> **Passage shown**:

+++

Strykr Pulse 38/100. AI-driven liquidation has broken tech’s leadership. CPI relief is not enough. Threat Level 4/5.

If you thought a cooler CPI print was going to save tech stocks, the market just handed you a reality check. The Nasdaq 100 and S&P 500 entered the week with the wind at their backs, only to get slammed by an AI-driven selloff that left both indices wobbling and traders wondering if the next shoe is about to drop. Inflation relief, it turns out, is no match for the kind of sector-wide risk-off that only an AI panic can deliver.

The facts are as stark as they are sobering. US core CPI came in at 2.4% year-over-year, finally giving the Federal Reserve some breathing room after months of sticky inflation. Normally, this would be the cue for risk assets to rally and for tech to lead the charge. Instead, the Nasdaq 100 barely managed to hold the line, and the S&P 500 failed to break out of its October consolidation range. According to fxempire.com, the tech-heavy indices were pressured by a wave of selling that started in AI-adjacent names and quickly spread to the broader market.

The timeline reads like a case study in how fragile sentiment can be. CPI data dropped at 08:30 ET, and for about fifteen minutes, it looked like the bulls might finally get their day in the sun. Then the algos went haywire. AI names, which had been the darlings of the 2025 melt-up, suddenly became the epicenter of a liquidation event. By noon, the Nasdaq was down over 2%, and the S&P 500 was flirting with key support at 4,900. The usual safe havens, utilities, staples, even gold, saw inflows, but nothing could stem the tide in tech.

+++

> **Recorded data**:
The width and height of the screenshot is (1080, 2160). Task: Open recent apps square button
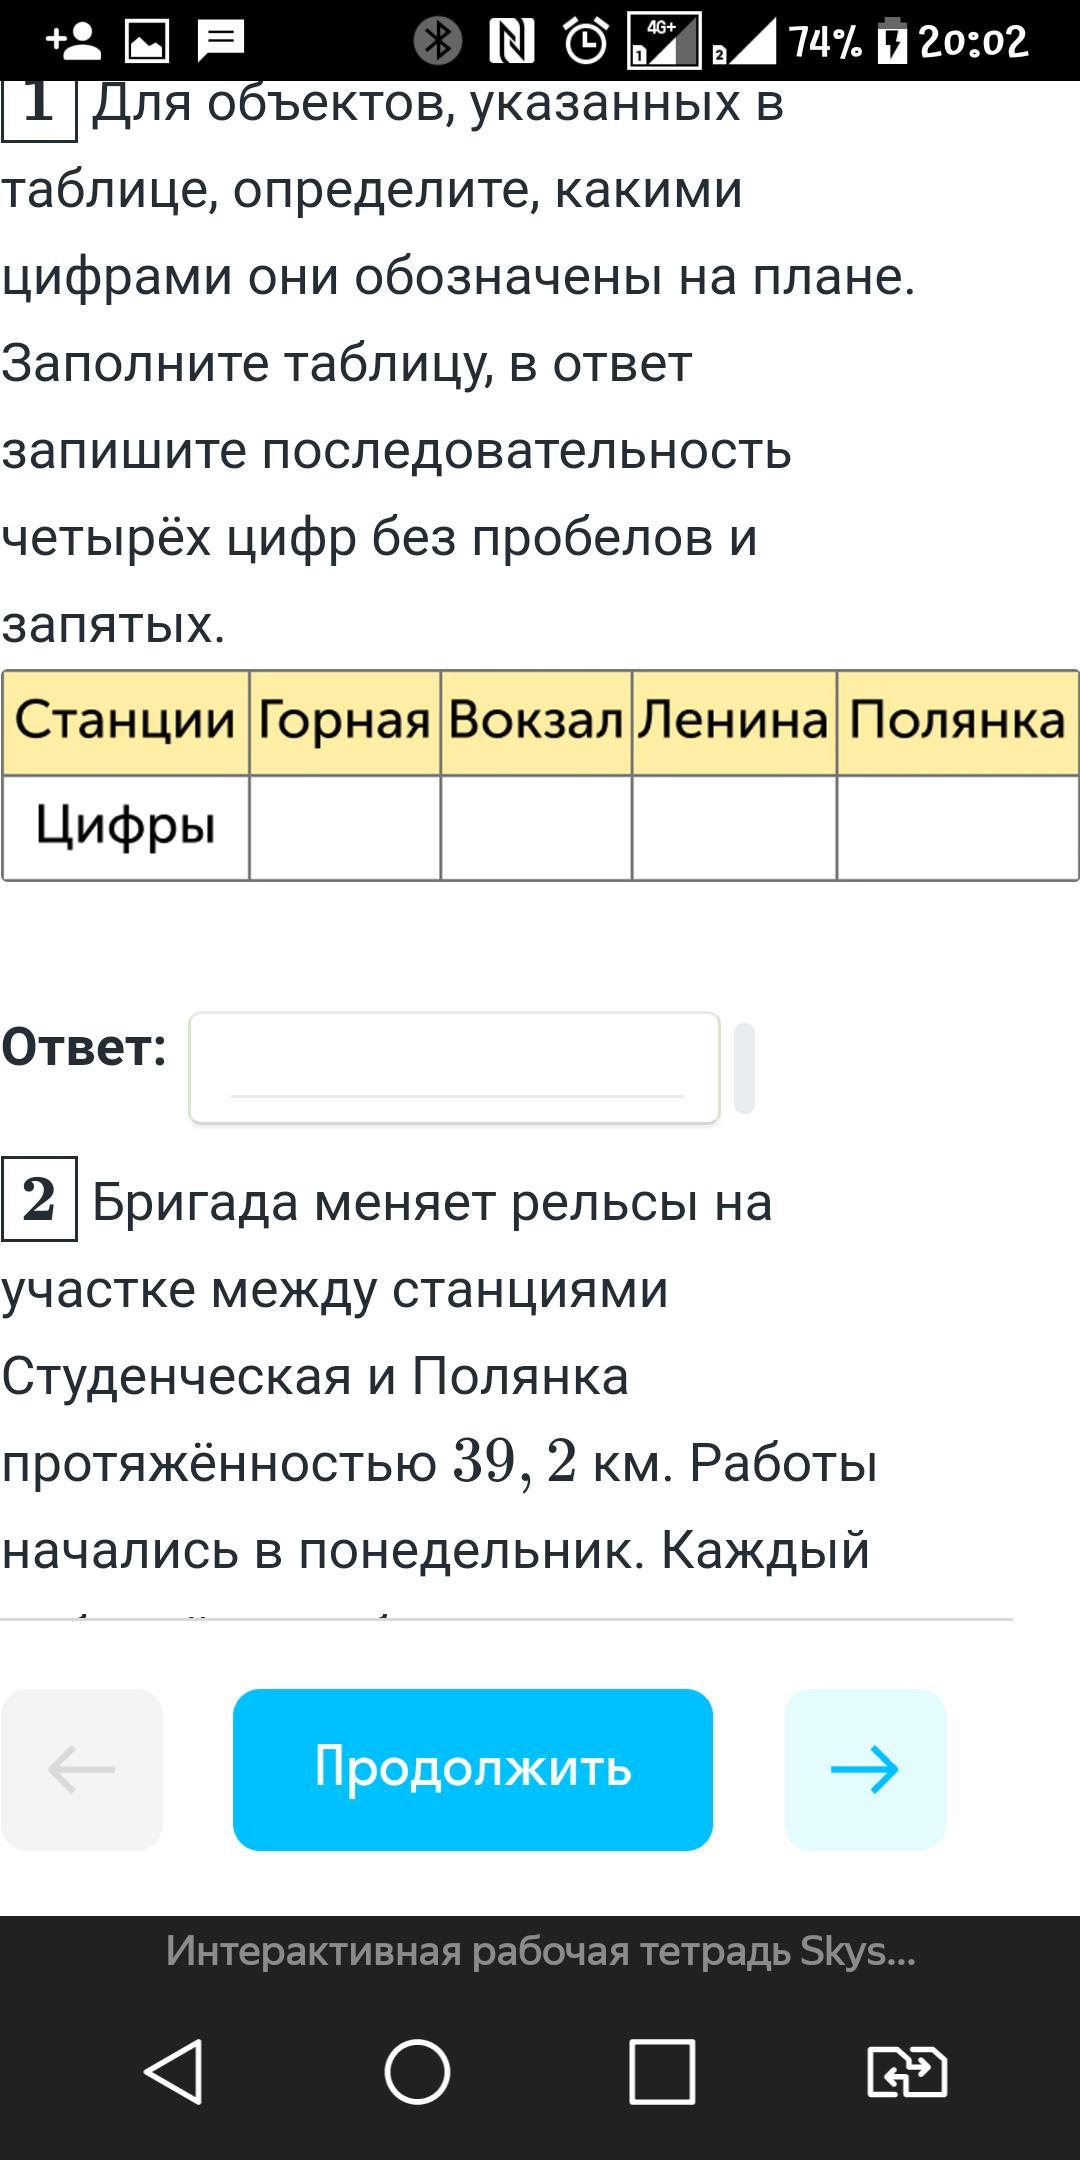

+++

> **Task prompt**: Retype the passage on the AI-driven tech selloff from "The facts are" up to and including "the broader market.", without changing a character.

> **Response**:
The facts are as stark as they are sobering. US core CPI came in at 2.4% year-over-year, finally giving the Federal Reserve some breathing room after months of sticky inflation. Normally, this would be the cue for risk assets to rally and for tech to lead the charge. Instead, the Nasdaq 100 barely managed to hold the line, and the S&P 500 failed to break out of its October consolidation range. According to fxempire.com, the tech-heavy indices were pressured by a wave of selling that started in AI-adjacent names and quickly spread to the broader market.